# What is required
Could you return all of the records exactly, minus their images?

Stored data:
********

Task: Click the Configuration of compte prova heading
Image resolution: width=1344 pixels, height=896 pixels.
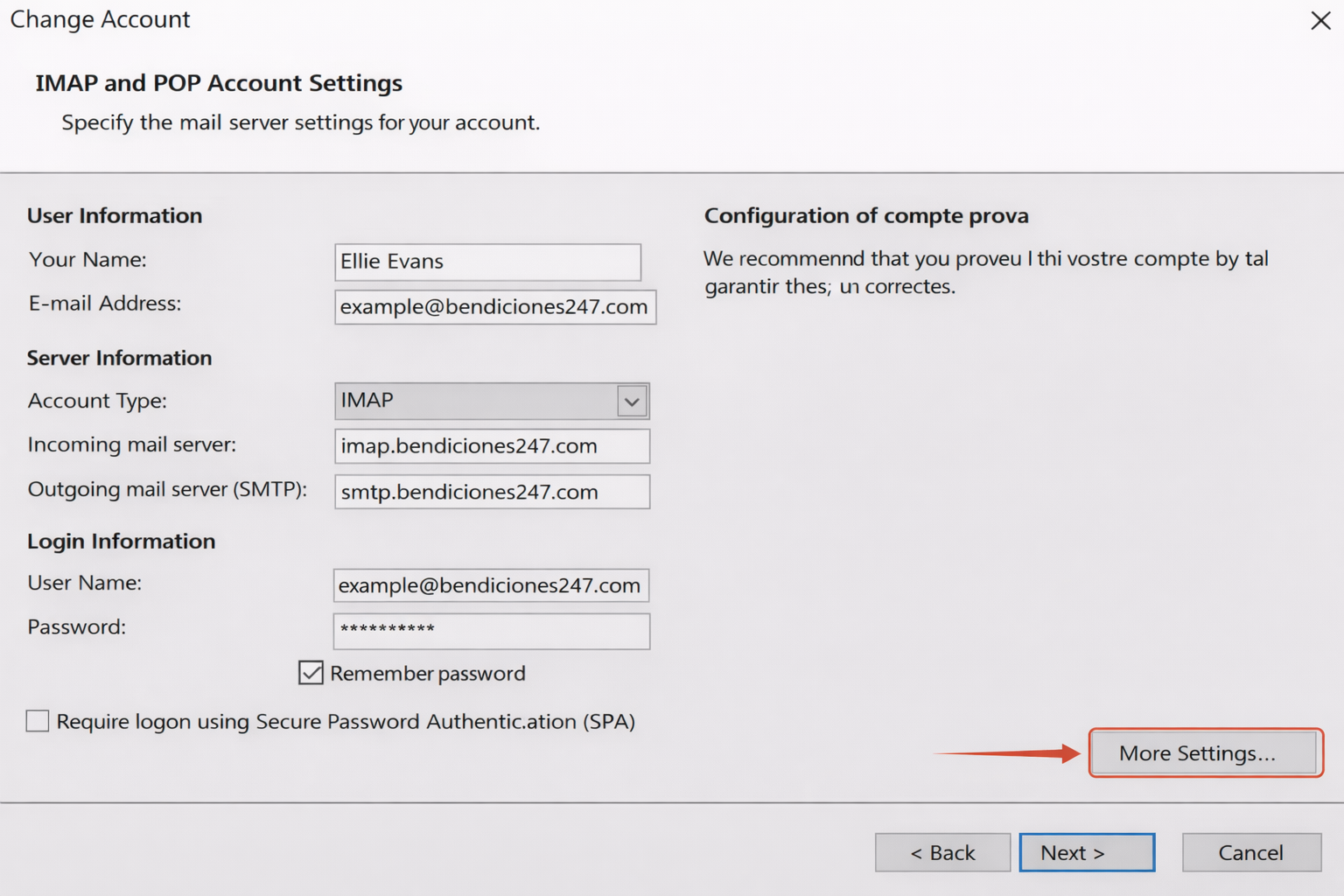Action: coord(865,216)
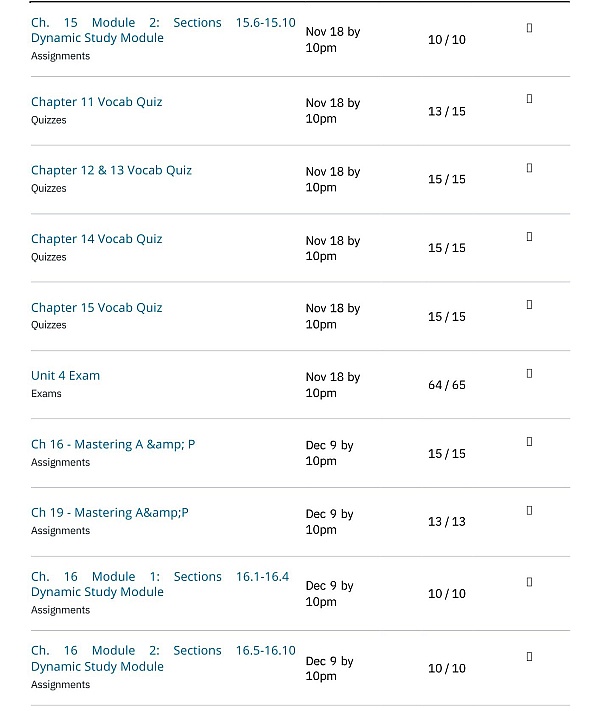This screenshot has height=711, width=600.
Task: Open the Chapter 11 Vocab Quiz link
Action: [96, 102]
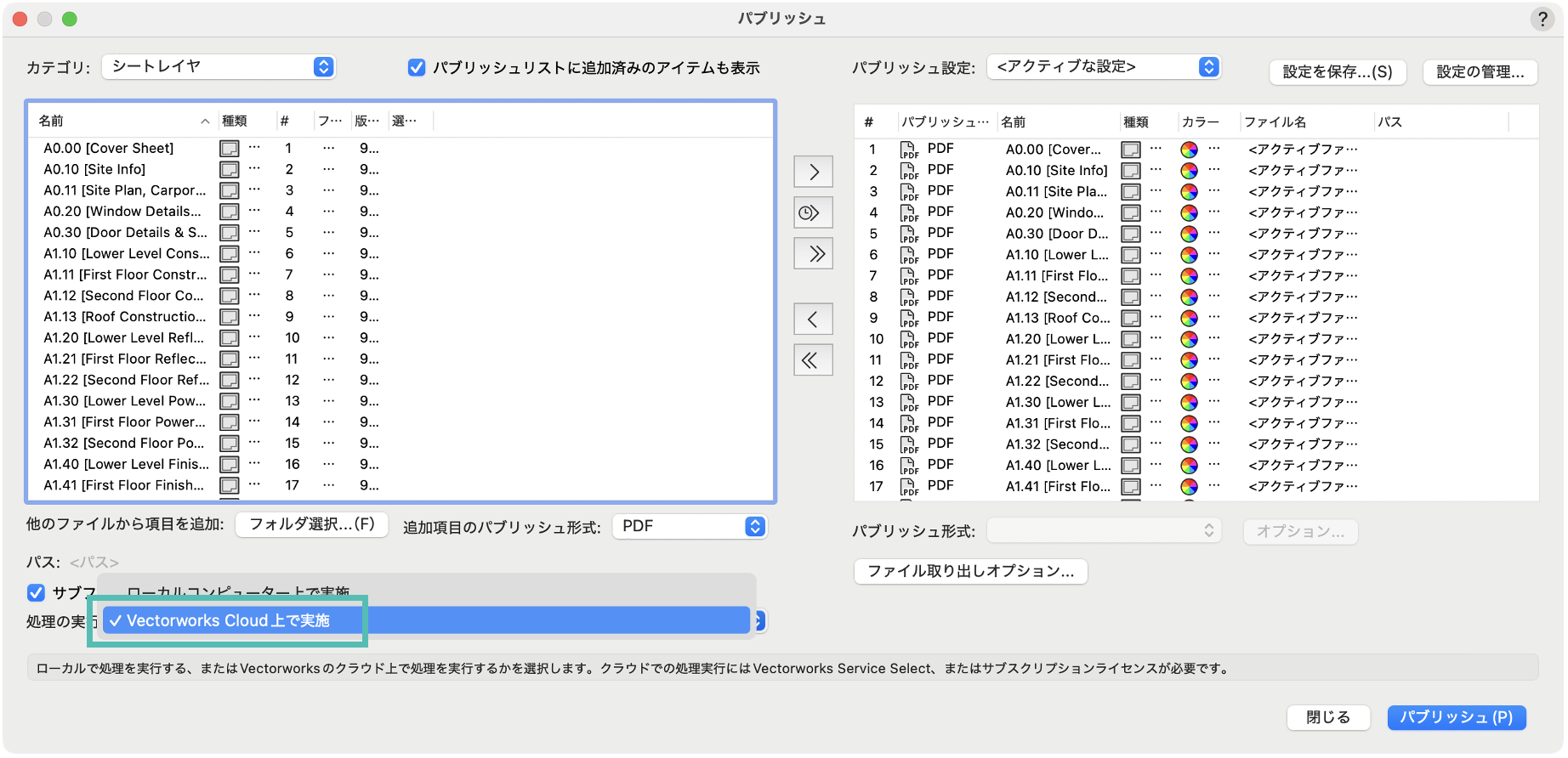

********

# Reply
Task: Click the Configuration of compte prova heading
Image resolution: width=1344 pixels, height=896 pixels.
Action: coord(865,216)
This screenshot has height=711, width=600.
Task: Open the Chapter 11 Vocab Quiz link
Action: [96, 102]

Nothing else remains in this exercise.